Long-term message identification and correlation isn't as important for mobile devices. They simply get told what messages are in each folder, and allow the user to manipulate them. At any time the Exchange server may tell its EAS-connected clients to "re-sync" which causes them to forget the messages they have on the device and pull them cleanly from the server. That happens a lot with EAS, sometimes a couple of times an hour, depending on what is happening with that mailbox. For example, deleting a folder via Outlook causes a FolderSync to happen, and that forces connected devices to cleanly re-sync again.

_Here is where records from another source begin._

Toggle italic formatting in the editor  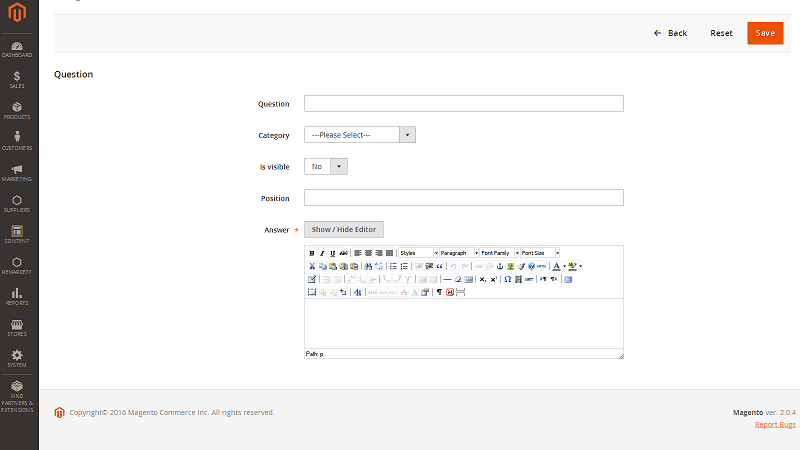point(322,253)
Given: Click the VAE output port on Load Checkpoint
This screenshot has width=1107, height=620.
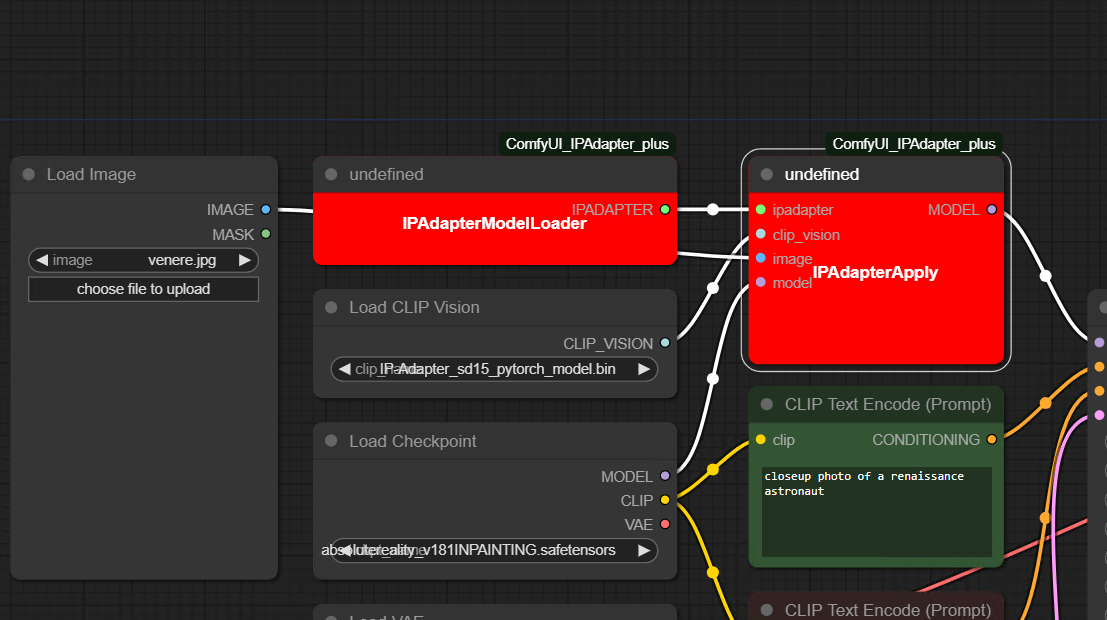Looking at the screenshot, I should click(665, 524).
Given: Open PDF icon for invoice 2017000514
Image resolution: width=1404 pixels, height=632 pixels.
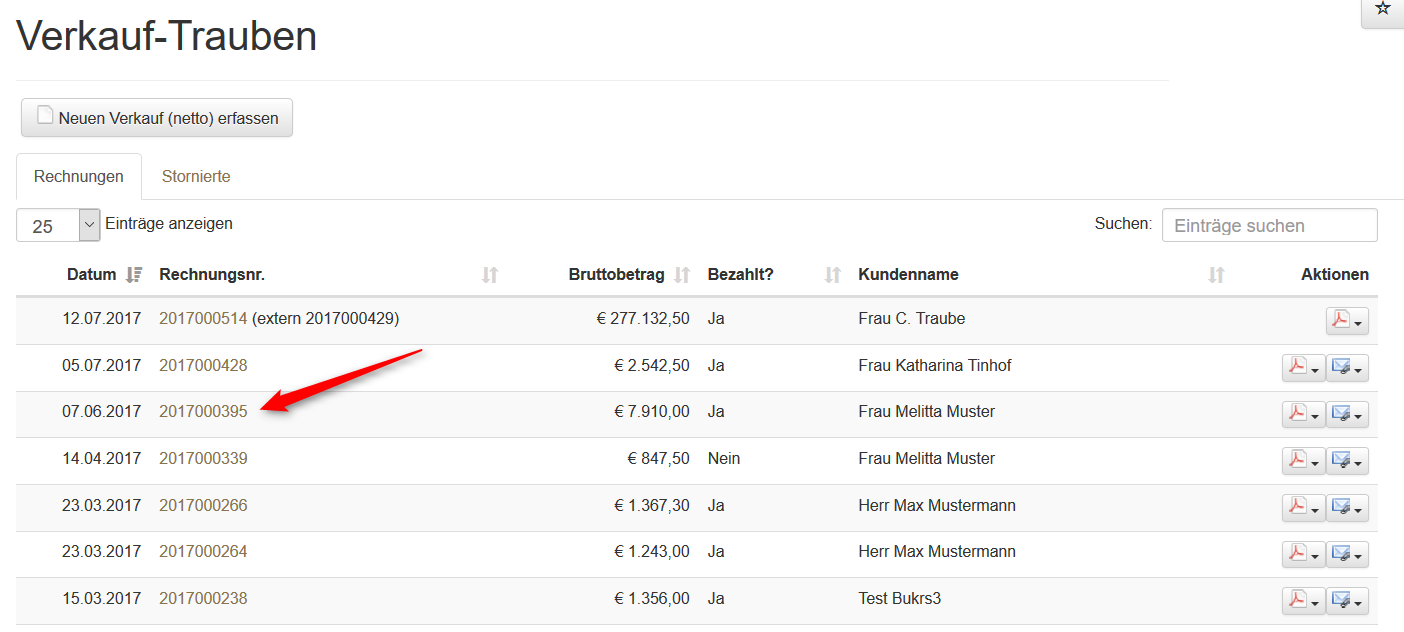Looking at the screenshot, I should coord(1339,321).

Therefore EAS appears to have left behind the notion of GUIDs or other long term IDs for messages. Instead, the server will assign ephemeral IDs that are valid only until the next big resync is forced (which could happen at any time). You'll probably see Exchange give very simple IDs like 7:45 (which means message ID 45 within folder 7, IIRC). However after a resync that might have the number 7:32 (if the user deletes other messages in that folder) or something like 4:22 (if the message gets moved to another folder entirely).

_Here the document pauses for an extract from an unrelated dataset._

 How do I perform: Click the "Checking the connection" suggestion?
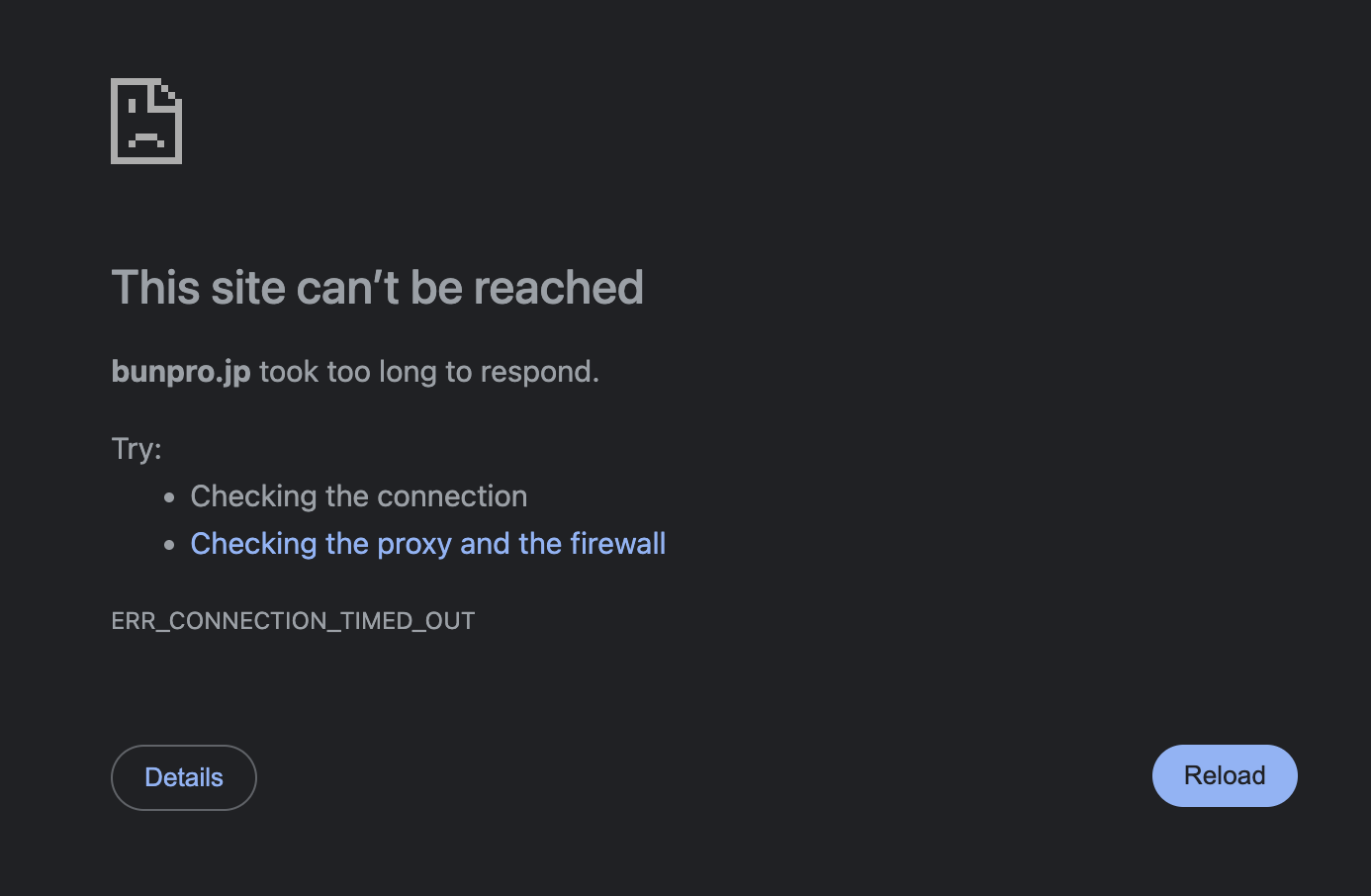358,496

Other EAS servers like Zimbra, Kerio or Notes Traveler might assign GUIDs, but from memory this is how Exchange behaves. Your only option might be to put a hidden correlation ID of your own into the body or subject of messages you're interested in. That will allow you to track the lifecycle of the items you're interested in, at the expense of some odd stuff being visible to users in their message contents.
#Brian is correct - There are no global unique identifiers for ActiveSync items that can be used to correlate with EWS (With some exceptions, for instance a meeting invite has a UID, as do Events which can be used with some hackery to retrieve an EWS ID for the related EWS calendar event) and there are no fields that aren't visible to the user that can be hijacked for adding your own data with which to correlate. This is most apparent in email, contacts, tasks, notes etc...
However if you are syncing both, it is possible to use the meta data in the objects to match. For instance, for contacts write a hashing algorithm that combines the data from the first name, last name, company name, etc... fields and produces a result. This can be run on the data from both sides and will have relatively little object collision for matching (and those that do collide will have exactly the same visible data to the user anyway so in most cases it won't matter that you didn't get an exact alignment)